YOUR INSTRUCTIONS
In the data below, which lines hold the word "sidebar"? Copy them.

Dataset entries
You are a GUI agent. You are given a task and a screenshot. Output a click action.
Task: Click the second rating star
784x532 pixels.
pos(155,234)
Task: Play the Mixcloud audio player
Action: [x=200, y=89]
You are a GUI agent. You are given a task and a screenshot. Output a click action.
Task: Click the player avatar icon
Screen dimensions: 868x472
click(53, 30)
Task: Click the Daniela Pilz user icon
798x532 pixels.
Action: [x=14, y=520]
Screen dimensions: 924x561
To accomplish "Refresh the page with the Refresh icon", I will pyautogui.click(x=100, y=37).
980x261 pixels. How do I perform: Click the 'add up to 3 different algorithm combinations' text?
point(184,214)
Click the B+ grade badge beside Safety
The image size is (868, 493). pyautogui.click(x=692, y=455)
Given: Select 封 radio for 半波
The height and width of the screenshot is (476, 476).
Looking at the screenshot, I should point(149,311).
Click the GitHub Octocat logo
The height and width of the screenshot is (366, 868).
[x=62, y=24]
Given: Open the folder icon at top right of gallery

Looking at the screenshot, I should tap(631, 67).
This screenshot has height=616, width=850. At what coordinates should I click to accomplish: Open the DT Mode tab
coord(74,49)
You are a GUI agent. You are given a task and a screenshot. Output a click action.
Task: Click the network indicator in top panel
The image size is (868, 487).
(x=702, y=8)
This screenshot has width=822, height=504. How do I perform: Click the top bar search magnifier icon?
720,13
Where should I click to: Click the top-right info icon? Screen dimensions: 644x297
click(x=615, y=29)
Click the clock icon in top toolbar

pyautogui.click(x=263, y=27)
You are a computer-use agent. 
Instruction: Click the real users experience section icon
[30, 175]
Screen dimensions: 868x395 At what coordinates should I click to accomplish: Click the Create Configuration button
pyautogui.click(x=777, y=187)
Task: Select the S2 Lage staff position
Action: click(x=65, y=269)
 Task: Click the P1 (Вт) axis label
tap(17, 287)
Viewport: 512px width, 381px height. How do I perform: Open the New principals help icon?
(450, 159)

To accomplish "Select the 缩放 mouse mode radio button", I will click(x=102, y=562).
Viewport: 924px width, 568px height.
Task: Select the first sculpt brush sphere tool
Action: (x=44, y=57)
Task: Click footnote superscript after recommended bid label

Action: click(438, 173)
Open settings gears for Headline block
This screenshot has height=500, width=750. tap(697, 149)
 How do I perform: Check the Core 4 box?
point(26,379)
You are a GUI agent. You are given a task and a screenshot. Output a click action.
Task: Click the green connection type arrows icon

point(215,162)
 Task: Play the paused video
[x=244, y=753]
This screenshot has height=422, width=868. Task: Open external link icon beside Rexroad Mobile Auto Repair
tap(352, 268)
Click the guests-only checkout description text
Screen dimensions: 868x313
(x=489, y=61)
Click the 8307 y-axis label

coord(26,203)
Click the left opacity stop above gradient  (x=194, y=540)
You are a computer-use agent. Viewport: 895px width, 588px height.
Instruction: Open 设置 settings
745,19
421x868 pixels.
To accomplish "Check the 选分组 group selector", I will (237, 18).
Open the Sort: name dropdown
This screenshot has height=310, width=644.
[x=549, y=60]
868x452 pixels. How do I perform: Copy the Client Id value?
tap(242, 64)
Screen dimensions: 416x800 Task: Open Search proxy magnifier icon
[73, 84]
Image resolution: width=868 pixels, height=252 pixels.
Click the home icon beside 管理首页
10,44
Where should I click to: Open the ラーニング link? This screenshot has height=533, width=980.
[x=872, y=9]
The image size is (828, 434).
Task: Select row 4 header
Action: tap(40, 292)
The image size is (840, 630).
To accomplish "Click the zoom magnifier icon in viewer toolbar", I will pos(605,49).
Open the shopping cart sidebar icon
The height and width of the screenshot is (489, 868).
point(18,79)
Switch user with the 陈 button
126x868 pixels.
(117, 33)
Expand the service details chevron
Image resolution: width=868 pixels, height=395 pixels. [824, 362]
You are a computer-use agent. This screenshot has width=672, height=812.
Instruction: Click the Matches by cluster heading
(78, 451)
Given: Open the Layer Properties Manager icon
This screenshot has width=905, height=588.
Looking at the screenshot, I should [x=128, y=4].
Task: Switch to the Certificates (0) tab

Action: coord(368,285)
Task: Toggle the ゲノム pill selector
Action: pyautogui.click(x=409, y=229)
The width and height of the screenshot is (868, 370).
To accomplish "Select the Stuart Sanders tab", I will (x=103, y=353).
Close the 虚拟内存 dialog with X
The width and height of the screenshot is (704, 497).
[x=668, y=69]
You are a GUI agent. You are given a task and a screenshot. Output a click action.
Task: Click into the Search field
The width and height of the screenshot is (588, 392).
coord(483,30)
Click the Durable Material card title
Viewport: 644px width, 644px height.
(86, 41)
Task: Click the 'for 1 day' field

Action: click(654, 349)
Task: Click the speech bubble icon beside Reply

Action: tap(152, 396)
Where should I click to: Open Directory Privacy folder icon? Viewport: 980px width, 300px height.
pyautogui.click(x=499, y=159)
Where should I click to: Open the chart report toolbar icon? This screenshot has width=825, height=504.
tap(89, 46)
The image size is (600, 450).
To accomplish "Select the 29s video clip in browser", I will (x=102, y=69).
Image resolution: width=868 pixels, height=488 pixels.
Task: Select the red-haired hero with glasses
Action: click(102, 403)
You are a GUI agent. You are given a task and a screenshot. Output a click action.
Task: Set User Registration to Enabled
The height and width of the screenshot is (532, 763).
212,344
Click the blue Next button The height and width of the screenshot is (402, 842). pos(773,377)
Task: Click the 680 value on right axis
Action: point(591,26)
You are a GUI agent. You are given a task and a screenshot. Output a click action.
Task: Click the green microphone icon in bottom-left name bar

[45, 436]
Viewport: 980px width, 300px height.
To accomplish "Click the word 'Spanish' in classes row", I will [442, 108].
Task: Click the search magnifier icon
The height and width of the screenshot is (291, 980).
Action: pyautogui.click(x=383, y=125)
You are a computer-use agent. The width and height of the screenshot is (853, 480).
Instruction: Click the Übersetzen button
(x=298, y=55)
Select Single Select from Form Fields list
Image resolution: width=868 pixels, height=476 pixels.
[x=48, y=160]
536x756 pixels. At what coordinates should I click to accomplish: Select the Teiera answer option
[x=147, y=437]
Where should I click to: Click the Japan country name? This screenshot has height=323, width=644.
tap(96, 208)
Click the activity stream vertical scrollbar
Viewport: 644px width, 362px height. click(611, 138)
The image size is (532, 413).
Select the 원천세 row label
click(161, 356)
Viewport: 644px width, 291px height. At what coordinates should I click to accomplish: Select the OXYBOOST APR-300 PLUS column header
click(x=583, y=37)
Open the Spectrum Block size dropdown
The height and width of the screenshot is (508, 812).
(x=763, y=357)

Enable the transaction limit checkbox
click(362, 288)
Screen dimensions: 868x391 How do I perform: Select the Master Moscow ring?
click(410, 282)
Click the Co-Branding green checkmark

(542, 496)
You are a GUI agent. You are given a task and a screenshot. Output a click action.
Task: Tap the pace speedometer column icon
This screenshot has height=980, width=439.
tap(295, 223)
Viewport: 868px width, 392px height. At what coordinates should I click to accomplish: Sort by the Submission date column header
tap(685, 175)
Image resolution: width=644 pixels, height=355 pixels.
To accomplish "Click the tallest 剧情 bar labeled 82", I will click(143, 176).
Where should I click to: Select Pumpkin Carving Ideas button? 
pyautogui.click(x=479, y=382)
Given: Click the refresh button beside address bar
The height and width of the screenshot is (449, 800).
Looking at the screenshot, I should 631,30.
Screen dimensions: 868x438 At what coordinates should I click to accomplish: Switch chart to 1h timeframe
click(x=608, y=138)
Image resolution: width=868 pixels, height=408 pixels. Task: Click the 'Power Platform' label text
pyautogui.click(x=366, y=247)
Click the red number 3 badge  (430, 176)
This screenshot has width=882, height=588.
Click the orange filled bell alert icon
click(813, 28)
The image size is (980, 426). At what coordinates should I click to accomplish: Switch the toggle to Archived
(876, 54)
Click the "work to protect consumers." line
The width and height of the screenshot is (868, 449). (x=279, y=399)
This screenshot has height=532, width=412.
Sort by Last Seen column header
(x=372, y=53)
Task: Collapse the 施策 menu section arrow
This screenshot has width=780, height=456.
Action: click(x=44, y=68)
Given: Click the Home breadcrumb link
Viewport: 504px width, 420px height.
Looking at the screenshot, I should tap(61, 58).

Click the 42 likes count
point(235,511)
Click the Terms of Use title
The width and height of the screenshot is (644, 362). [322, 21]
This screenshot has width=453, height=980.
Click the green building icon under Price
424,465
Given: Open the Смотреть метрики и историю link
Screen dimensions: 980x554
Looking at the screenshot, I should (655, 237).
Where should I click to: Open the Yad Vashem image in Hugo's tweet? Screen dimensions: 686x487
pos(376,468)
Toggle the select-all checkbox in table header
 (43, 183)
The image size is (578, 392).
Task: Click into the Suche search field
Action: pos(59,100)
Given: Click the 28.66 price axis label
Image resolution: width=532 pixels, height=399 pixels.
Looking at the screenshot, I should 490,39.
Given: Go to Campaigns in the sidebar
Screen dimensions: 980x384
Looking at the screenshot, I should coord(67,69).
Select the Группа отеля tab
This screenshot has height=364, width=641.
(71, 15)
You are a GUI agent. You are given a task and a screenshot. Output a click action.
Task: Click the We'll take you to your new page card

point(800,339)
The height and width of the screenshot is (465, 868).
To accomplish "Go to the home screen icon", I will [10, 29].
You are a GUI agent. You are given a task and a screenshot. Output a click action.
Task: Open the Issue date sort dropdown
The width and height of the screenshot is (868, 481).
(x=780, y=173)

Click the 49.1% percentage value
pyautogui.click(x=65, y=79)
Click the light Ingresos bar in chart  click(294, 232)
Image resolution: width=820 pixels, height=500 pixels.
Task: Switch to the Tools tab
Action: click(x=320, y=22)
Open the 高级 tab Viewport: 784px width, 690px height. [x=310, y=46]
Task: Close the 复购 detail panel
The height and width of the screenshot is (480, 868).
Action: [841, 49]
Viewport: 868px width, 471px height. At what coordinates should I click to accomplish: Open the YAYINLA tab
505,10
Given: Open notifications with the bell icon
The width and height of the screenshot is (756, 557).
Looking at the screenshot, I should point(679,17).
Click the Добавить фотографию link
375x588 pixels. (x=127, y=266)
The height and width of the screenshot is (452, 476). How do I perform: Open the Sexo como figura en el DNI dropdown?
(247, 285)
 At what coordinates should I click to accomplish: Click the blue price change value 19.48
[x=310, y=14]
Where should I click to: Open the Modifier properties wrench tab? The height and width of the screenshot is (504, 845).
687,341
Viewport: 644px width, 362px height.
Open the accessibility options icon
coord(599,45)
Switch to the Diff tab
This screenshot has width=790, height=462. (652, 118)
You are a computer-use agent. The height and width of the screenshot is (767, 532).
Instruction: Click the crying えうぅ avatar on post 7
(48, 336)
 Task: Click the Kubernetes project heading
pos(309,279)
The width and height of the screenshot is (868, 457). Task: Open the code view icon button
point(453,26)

EXERCISE SOLUTION
Open the shopping cart sidebar icon
Given: Go to Campaigns in the sidebar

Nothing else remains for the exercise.